Working with waste, she feels overwhelmed by major socio-ecological issues of mass consumption and pollution, and thematises this by exploring exhaustion, exploitation, physical and mental overload, injury, responsibility, appreciation, care, hope, fragility and transience. To her the interaction with objects is necessary prerequisite for connecting the self with the world and, beyond the external, touching the sensual and meaningful dimension of being (non-)human. She aligns her approach politically and philosophically with Jane Bennett's 'Thing-Power'-Theory.

Focusing on the objects, she arranges, restores, modifies and interrogates in a process she describes as 'Tactile Composing' (after Kathleen Stewart). Shapes, colours and material properties, as well as rhythms, patterns, stories and images are examined through touch and movement. She stacks, combines, balances, cleans, deconstructs and re-connects by soldering, sticking, sewing, braiding or gluing. In search of suitable structures for sharing the dialogue, she designs metal structures coated with colours. In parallel, she writes and edits texts in which she captures associations, (auto)fiction, wordplay and references to art and design history.

As an author, she writes on the novel, Für die Insel' a text about three women who recount their everyday lives from different perspectives, simultaneously being expat-wifes, mothers, nurses and artists. The women have an urgent need to raise their voices in art history and connect with the stories of many other women. The text blurs the boundaries between autofiction and fiction and releases positive energies to create a self-contained work of art.

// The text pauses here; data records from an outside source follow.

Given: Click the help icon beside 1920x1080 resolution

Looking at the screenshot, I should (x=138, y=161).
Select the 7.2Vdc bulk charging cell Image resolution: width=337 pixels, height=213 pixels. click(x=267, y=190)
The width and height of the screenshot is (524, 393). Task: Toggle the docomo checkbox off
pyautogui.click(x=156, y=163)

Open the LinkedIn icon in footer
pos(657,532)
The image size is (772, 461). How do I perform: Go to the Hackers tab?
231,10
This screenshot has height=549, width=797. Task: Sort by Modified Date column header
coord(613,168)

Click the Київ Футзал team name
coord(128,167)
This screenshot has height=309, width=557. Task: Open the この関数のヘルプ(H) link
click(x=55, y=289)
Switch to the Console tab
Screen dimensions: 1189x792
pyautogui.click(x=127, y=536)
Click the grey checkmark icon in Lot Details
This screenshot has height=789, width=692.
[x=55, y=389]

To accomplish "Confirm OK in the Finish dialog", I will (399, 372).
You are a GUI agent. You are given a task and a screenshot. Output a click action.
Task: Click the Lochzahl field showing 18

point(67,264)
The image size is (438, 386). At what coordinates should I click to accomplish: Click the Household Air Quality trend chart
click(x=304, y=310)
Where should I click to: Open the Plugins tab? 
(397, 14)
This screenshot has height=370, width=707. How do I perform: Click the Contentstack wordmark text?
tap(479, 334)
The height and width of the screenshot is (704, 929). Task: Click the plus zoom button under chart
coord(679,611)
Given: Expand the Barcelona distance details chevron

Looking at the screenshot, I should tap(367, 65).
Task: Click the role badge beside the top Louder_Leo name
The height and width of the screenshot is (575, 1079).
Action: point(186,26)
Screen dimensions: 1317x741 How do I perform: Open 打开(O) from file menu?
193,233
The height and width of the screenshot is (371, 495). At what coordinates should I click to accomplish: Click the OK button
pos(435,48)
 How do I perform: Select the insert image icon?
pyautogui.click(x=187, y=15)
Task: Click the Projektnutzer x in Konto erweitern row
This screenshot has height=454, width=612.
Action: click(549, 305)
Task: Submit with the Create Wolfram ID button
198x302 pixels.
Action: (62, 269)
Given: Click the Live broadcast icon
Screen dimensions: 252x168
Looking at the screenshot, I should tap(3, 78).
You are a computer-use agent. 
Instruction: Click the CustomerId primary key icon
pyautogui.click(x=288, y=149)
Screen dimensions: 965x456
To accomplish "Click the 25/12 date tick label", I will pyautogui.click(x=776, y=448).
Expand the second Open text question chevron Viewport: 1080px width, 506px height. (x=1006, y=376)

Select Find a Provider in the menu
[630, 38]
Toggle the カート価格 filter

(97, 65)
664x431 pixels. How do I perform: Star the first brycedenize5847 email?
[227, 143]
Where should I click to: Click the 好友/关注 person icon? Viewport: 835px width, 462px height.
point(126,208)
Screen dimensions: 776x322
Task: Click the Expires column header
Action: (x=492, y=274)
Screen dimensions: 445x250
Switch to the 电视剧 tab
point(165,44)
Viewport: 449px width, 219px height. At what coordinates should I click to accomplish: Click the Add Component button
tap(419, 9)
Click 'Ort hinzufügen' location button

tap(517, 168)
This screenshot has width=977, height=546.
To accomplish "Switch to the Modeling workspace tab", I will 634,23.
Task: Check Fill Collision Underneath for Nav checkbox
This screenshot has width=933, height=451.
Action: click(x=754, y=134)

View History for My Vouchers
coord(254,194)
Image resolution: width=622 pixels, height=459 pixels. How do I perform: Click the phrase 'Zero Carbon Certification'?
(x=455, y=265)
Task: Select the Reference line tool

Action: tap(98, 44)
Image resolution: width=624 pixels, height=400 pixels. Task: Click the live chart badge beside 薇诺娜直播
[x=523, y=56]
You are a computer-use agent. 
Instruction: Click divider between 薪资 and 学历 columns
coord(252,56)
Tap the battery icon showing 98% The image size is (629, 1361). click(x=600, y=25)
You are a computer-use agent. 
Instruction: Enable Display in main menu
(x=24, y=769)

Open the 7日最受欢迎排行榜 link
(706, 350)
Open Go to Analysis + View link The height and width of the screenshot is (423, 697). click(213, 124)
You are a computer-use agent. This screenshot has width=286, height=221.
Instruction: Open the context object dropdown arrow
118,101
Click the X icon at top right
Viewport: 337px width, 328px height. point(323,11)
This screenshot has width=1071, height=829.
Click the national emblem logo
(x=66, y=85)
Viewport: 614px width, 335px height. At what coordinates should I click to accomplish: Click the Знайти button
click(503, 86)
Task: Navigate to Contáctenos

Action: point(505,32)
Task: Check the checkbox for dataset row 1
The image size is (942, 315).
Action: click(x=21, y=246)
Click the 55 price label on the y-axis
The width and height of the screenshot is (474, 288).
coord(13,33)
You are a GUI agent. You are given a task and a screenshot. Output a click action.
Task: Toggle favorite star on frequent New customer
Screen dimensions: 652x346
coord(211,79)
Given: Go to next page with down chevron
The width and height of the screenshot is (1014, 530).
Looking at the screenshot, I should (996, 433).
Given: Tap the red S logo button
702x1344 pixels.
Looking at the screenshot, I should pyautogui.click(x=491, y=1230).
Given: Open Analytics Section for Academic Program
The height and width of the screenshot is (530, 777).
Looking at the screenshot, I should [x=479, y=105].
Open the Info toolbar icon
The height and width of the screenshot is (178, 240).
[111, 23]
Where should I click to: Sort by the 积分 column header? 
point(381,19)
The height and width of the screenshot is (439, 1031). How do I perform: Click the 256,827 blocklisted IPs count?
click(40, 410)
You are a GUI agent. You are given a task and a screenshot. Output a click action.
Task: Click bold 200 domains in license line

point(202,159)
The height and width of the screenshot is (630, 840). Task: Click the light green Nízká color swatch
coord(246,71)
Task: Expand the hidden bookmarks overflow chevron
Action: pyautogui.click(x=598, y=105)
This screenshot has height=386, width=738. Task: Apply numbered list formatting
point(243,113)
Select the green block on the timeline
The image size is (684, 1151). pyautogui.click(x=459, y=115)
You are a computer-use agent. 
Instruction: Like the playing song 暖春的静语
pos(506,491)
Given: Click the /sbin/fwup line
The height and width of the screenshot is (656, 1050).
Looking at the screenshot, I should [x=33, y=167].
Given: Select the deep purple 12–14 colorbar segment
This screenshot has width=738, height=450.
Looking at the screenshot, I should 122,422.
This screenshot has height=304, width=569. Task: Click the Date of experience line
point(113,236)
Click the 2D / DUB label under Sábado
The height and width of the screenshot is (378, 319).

Portrait by Johanna Bosshard

As a researcher she wants to contribute to promote the dialogue between science and art and establishing art as a science at an academic level. Her dissertation project investigates Thing-Power (Jane Bennett) in contemporary object art practices that deal with waste, specifically limited to discarded everyday objects, embedded in a network of actors and ecological cycles. Five case studies from the field of contemporary visual art (Rottenberg; Wilkes; Reaves; Darling; Marten; Serpas) that work with discarded everyday objects are analyzed for their methodological approaches and procedures in relation to the extent to which Thing-Power is comprehensible. The case studies are also brought into interaction with the researcher's own autoethnographic notes on her artistic practice with discarded everyday objects.